#### TASK STATEMENT:
Copy the whole listing below line for line, changing nothing.

#### Entries drawn from a collection:
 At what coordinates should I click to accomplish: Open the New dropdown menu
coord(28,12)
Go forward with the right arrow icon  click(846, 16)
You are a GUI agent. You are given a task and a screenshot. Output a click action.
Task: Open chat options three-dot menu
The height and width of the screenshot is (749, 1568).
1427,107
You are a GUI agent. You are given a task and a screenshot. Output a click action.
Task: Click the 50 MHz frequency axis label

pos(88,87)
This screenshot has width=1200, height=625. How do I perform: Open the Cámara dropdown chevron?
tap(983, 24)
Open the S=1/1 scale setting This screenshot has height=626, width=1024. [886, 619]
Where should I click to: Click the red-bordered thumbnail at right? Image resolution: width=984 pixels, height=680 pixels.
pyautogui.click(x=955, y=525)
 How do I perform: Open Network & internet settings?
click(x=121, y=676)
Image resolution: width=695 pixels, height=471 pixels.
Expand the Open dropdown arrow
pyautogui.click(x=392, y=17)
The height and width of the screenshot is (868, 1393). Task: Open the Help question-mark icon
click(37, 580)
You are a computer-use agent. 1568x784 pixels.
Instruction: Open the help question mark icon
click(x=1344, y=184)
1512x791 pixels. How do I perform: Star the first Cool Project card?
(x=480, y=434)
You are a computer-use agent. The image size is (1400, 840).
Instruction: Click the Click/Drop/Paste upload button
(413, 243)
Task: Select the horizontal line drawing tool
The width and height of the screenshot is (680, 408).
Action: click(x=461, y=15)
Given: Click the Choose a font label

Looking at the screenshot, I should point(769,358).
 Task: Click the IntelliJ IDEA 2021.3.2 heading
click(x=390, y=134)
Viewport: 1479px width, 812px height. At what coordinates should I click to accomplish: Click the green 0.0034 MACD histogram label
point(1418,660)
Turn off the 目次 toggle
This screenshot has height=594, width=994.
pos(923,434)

#### FINISHED EXERCISE:
 At what coordinates should I click to accomplish: Open the New dropdown menu
coord(28,12)
Go forward with the right arrow icon  click(846, 16)
You are a GUI agent. You are given a task and a screenshot. Output a click action.
Task: Open chat options three-dot menu
The height and width of the screenshot is (749, 1568).
1427,107
You are a GUI agent. You are given a task and a screenshot. Output a click action.
Task: Click the 50 MHz frequency axis label

pos(88,87)
This screenshot has width=1200, height=625. How do I perform: Open the Cámara dropdown chevron?
tap(983, 24)
Open the S=1/1 scale setting This screenshot has height=626, width=1024. [886, 619]
Where should I click to: Click the red-bordered thumbnail at right? Image resolution: width=984 pixels, height=680 pixels.
pyautogui.click(x=955, y=525)
 How do I perform: Open Network & internet settings?
click(x=121, y=676)
Image resolution: width=695 pixels, height=471 pixels.
Expand the Open dropdown arrow
pyautogui.click(x=392, y=17)
The height and width of the screenshot is (868, 1393). Task: Open the Help question-mark icon
click(37, 580)
You are a computer-use agent. 1568x784 pixels.
Instruction: Open the help question mark icon
click(x=1344, y=184)
1512x791 pixels. How do I perform: Star the first Cool Project card?
(x=480, y=434)
You are a computer-use agent. The image size is (1400, 840).
Instruction: Click the Click/Drop/Paste upload button
(413, 243)
Task: Select the horizontal line drawing tool
The width and height of the screenshot is (680, 408).
Action: click(x=461, y=15)
Given: Click the Choose a font label

Looking at the screenshot, I should point(769,358).
 Task: Click the IntelliJ IDEA 2021.3.2 heading
click(x=390, y=134)
Viewport: 1479px width, 812px height. At what coordinates should I click to accomplish: Click the green 0.0034 MACD histogram label
point(1418,660)
Turn off the 目次 toggle
This screenshot has height=594, width=994.
pos(923,434)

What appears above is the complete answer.